Reputation: 75
Need help to split one dataframe dynamically into multiple smaller dataframe’s based on a column interval and save them as well. Example:
x = data.frame(num = 1:26, let = letters, LET = LETTERS)
The above dataframe x needs to split into smaller dataframes based on value in num, in an interval of 5. The result would be 6 dataframes
> 1. 0 – 5
> 2. 6 – 10
> 3. 11 – 15
> 4. 16 -20
> 5. 21 -25
> 6. 26 – 30
Upvotes: 2
Views: 335
Reputation: 1963
This seems to be a neater way. You can easily adjust the names of the output files and the number of splits
library(tidyverse)
df <- data.frame(num = 1:26, let = letters, LET = LETTERS)
# split data frame into 6 pieces
split_df <- split(df, ceiling(1:nrow(df) / nrow(df) * 6))
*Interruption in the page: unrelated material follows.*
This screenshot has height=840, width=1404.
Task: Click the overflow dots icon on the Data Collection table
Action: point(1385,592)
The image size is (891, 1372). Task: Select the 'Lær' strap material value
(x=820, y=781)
# save each of them in turn
split_df %>%
names(.) %>%
walk(~ write_csv(split_df[[.]], paste0("part_", ., ".csv")))
Upvotes: 2
Reputation: 24069
You can use the split
function and cut
function to perform the operation:
x = data.frame(num = 1:26, let = letters, LET = LETTERS)
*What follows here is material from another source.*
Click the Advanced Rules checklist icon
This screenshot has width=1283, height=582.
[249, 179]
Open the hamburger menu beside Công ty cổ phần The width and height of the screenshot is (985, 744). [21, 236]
answer<-split(x, cut(x$num, breaks=c(0, 5, 10, 15, 20, 25, 30)))
you can then pass this list to lapply
for further processing.
Upvotes: 5
Reputation: 107567
Consider also tagging records by multiples of 5 then running by
, the function to split a data frame by one or more factors:
df <- data.frame(num = 1:26, let = letters, LET = LETTERS)
df$grp <- ceiling(df$num / 5)
df_list <- by(df, df$grp, function(sub) transform(sub, grp=NULL))
Output
df_list
# df$grp: 1
# num let LET
# 1 1 a A
# 2 2 b B
# 3 3 c C
# 4 4 d D
# 5 5 e E
# -------------------------------------------------------------------------------------------
# df$grp: 2
# num let LET
# 6 6 f F
# 7 7 g G
# 8 8 h H
# 9 9 i I
# 10 10 j J
# -------------------------------------------------------------------------------------------
# df$grp: 3
# num let LET
# 11 11 k K
# 12 12 l L
# 13 13 m M
# 14 14 n N
# 15 15 o O
# -------------------------------------------------------------------------------------------
# df$grp: 4
# num let LET
# 16 16 p P
# 17 17 q Q
# 18 18 r R
# 19 19 s S
# 20 20 t T
# -------------------------------------------------------------------------------------------
# df$grp: 5
# num let LET
# 21 21 u U
# 22 22 v V
# 23 23 w W
# 24 24 x X
# 25 25 y Y
# -------------------------------------------------------------------------------------------
# df$grp: 6
# num let LET
# 26 26 z Z
Upvotes: 2
Reputation: 3060
Using tidyverse
library(tidyverse)
x = data.frame(num = 1:26, let = letters, LET = LETTERS)
##Brake the data frame
y <- x %>%
mutate(group = cut_width(num,5, boundary = 0,closed = "right"))
##Put them into a list
list_1 <- lapply(1:length(unique(y$group)),
function(i)filter(y, group == unique(y$group)[i]))
Upvotes: 2